[BEGIN]
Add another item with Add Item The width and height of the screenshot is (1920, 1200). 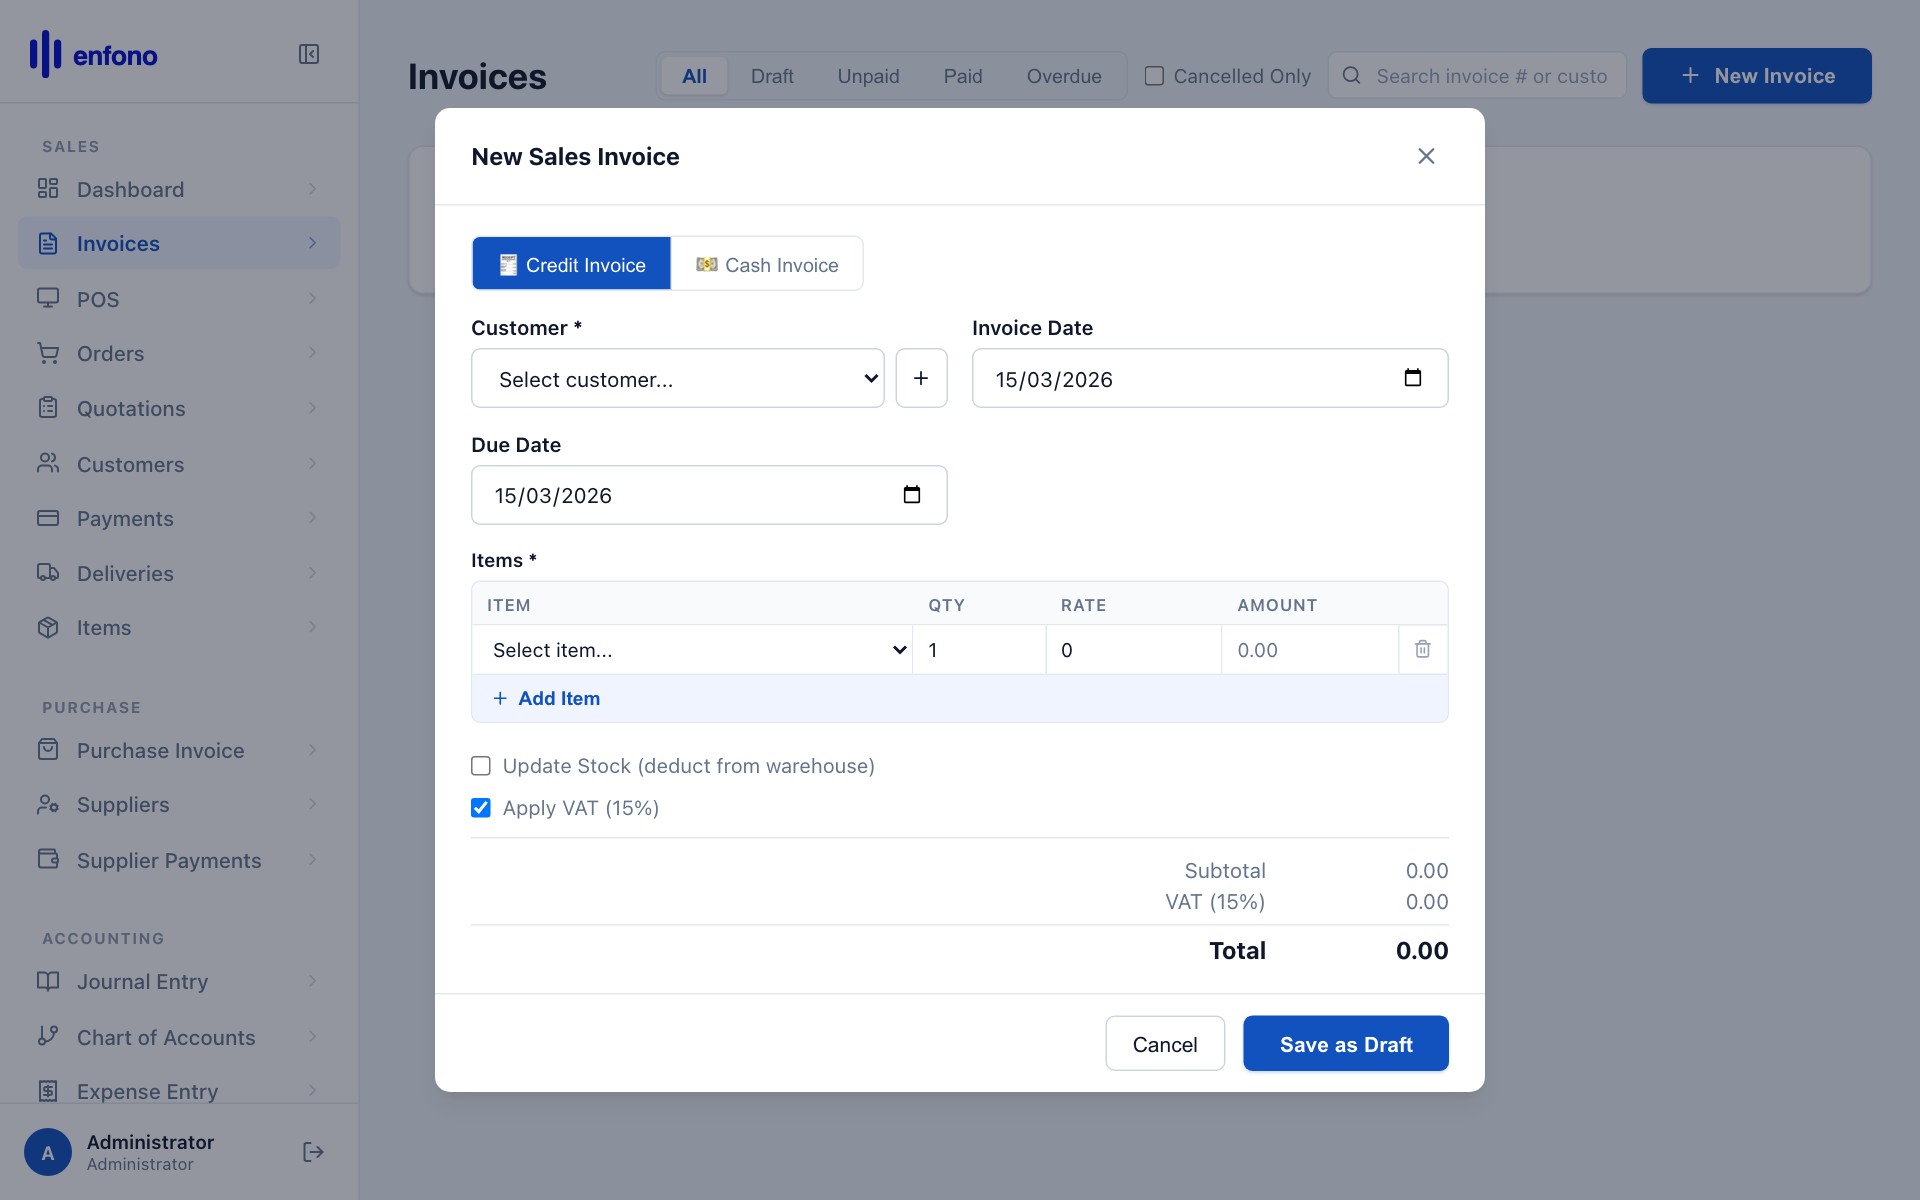pos(546,697)
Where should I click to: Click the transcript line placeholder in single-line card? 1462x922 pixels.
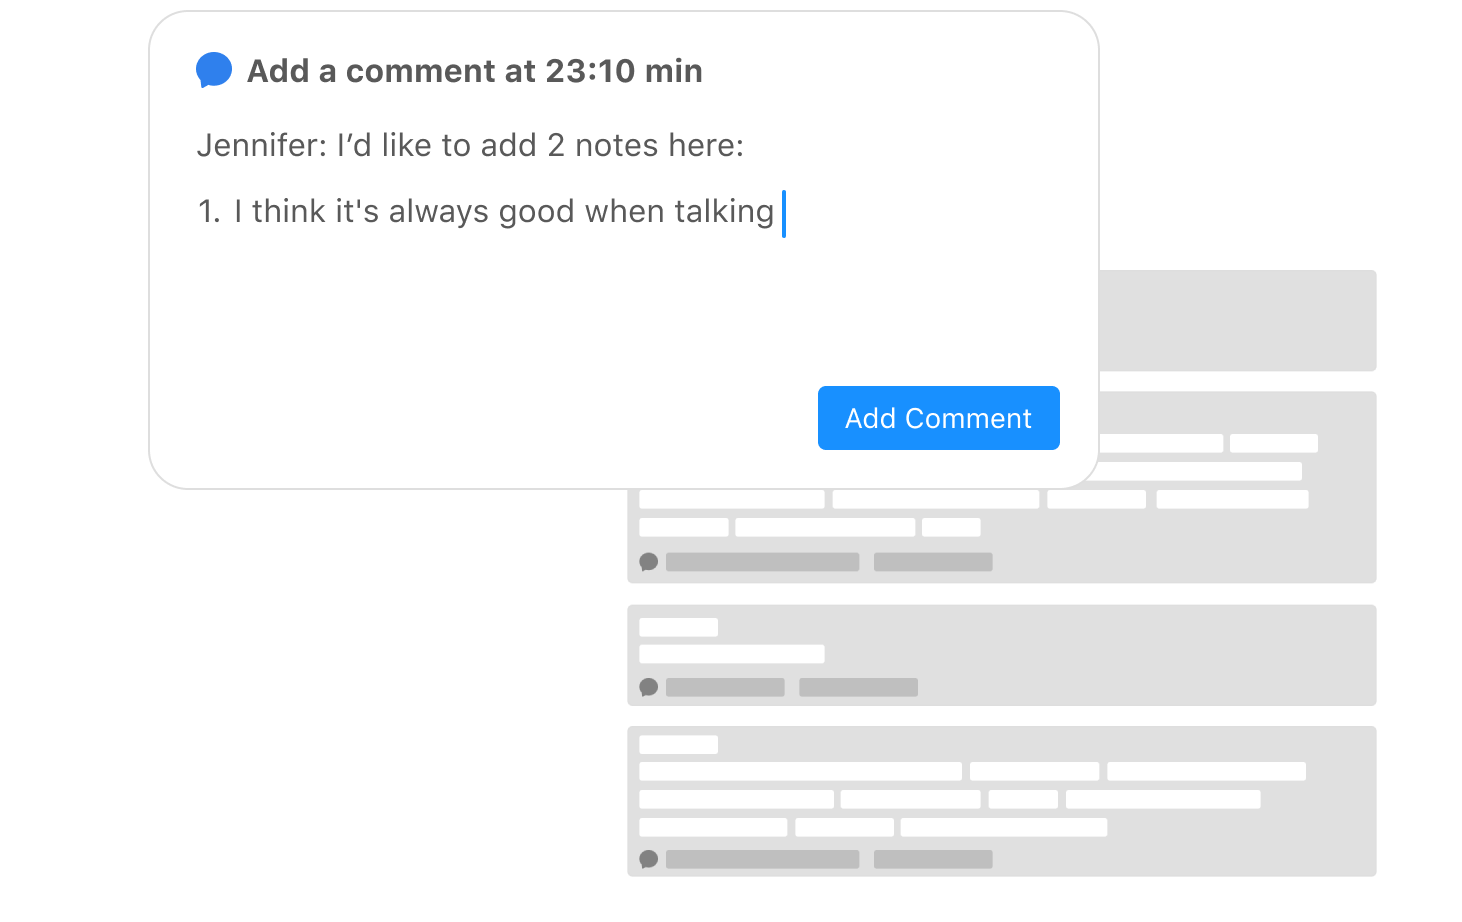pos(732,654)
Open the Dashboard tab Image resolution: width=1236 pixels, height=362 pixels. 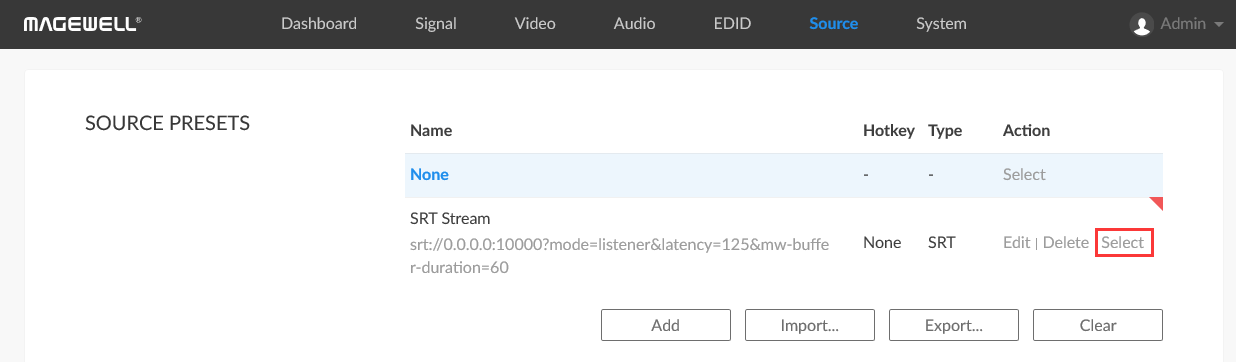[x=319, y=24]
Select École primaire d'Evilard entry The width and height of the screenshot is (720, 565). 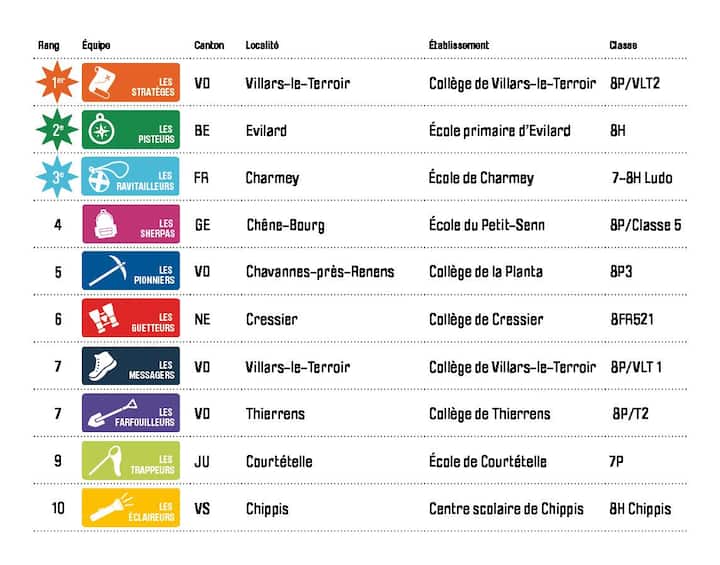tap(499, 131)
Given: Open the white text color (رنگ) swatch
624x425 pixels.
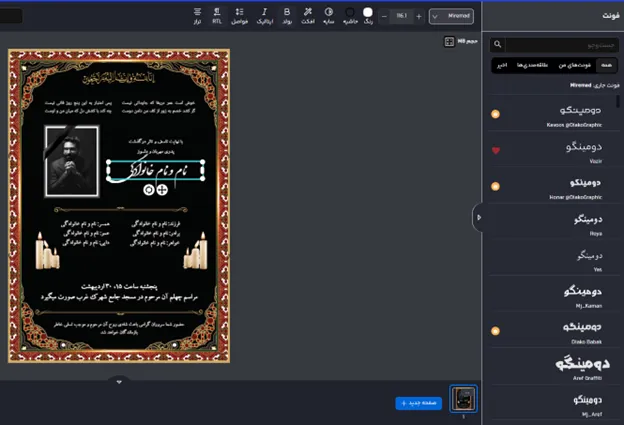Looking at the screenshot, I should [367, 13].
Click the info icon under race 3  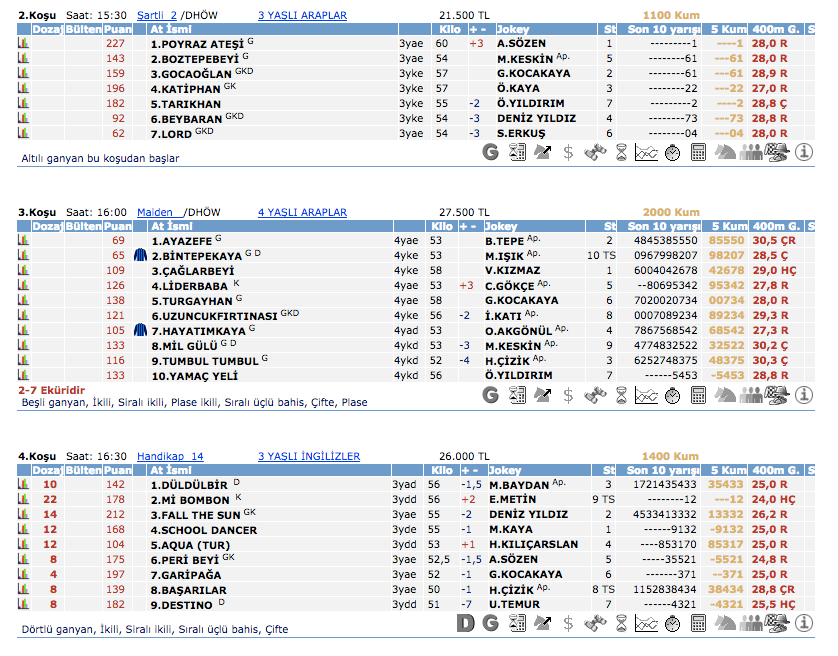tap(805, 395)
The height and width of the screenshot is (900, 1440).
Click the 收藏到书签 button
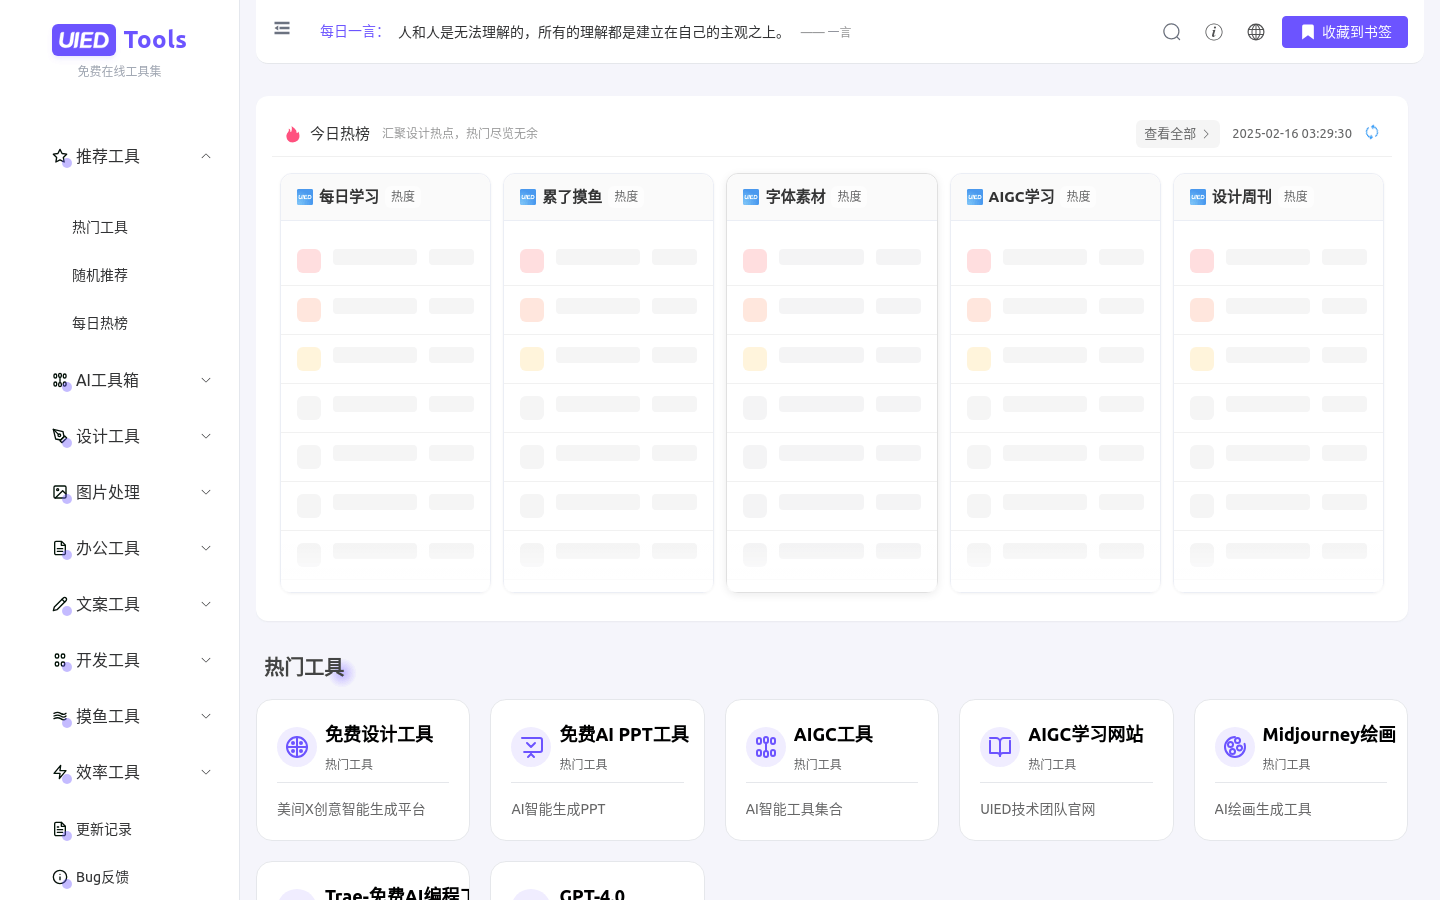coord(1344,32)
[END]
▸ **Instruction**
Copy the lines above exactly, from the line containing "The height and" through the last line, and leave the pictures out of your copy.

▸ **Reply**
The height and width of the screenshot is (900, 1440).
Click the 收藏到书签 button
coord(1344,32)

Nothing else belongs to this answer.